* [Task objective]: Return each line of the data below that contains the string "will".

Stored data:
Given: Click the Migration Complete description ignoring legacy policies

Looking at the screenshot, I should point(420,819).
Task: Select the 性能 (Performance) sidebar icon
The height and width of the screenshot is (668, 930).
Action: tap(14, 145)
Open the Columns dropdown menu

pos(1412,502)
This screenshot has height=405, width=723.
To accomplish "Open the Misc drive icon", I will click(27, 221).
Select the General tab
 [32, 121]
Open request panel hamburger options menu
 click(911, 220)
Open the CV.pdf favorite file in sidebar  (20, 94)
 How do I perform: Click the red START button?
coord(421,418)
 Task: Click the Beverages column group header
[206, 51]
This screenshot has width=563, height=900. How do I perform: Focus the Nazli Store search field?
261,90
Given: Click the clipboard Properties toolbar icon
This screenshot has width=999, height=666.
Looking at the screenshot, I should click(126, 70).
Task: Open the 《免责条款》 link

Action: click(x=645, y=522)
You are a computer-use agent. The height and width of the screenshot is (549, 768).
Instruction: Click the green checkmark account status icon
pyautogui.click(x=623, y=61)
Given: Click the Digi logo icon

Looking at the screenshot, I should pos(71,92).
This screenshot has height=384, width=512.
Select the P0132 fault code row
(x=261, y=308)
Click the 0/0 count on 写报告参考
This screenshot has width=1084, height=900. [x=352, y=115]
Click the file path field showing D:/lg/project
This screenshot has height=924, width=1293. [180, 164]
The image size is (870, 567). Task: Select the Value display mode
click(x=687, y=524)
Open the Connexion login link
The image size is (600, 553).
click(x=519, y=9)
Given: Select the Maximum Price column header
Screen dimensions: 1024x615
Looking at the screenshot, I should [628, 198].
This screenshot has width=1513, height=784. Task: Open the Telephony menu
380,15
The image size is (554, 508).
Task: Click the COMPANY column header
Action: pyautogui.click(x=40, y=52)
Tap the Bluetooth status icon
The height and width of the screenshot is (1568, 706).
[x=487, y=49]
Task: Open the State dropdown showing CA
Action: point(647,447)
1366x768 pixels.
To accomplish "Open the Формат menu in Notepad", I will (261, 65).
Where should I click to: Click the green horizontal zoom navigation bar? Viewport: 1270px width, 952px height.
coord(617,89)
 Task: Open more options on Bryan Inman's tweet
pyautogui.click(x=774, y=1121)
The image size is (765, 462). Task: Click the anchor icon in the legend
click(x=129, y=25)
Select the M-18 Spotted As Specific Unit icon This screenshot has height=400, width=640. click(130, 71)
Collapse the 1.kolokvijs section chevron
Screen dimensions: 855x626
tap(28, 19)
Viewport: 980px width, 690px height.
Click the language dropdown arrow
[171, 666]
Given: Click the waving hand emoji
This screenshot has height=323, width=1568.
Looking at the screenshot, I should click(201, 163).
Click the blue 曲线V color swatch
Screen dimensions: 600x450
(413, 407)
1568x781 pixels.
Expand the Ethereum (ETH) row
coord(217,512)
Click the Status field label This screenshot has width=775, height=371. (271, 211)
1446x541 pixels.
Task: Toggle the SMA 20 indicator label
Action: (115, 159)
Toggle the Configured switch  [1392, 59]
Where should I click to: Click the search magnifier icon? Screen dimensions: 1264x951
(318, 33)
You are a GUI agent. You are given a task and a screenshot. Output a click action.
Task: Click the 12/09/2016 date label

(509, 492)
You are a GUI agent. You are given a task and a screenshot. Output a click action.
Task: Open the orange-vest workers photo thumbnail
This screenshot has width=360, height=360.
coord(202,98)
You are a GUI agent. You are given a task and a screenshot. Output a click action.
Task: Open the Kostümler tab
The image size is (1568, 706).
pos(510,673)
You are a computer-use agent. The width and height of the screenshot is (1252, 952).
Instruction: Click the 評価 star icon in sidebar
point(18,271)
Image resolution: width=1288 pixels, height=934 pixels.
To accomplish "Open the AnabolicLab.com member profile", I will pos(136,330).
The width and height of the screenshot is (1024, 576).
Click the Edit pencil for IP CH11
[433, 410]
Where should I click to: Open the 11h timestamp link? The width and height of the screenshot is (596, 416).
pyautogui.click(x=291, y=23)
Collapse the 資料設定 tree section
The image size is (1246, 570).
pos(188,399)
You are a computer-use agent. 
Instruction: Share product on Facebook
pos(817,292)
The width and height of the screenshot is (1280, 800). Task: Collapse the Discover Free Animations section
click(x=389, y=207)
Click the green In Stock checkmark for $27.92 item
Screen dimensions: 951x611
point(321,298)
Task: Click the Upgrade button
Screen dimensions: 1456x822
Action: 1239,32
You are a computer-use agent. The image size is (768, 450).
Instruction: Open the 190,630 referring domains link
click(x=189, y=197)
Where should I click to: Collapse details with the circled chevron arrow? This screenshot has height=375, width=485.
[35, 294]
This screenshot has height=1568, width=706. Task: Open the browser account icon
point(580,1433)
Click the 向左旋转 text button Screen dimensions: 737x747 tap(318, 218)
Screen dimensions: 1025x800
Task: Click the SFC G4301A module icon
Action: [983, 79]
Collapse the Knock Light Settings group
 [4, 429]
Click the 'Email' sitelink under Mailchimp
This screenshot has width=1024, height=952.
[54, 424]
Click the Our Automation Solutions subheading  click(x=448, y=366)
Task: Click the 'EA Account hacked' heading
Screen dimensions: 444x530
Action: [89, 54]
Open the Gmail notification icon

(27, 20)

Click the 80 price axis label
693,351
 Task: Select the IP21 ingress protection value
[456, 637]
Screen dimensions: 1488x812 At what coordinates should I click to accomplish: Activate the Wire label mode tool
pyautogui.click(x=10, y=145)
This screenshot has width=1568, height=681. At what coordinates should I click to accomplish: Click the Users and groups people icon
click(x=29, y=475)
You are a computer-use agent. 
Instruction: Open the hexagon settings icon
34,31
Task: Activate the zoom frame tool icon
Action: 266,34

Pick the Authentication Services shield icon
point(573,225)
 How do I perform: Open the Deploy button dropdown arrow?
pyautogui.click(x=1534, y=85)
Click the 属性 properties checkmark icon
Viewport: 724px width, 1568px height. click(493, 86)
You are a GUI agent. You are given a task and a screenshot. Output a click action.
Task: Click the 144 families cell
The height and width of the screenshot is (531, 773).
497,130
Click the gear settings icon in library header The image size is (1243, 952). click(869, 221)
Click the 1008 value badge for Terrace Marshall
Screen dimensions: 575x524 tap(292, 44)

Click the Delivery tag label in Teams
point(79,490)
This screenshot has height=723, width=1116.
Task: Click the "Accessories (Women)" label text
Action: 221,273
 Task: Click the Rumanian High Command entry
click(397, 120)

* [Exercise result]:
To accomplish "Open the Misc drive icon", I will click(27, 221).
To accomplish "Open the Формат menu in Notepad", I will (261, 65).
To accomplish "Open the AnabolicLab.com member profile", I will pos(136,330).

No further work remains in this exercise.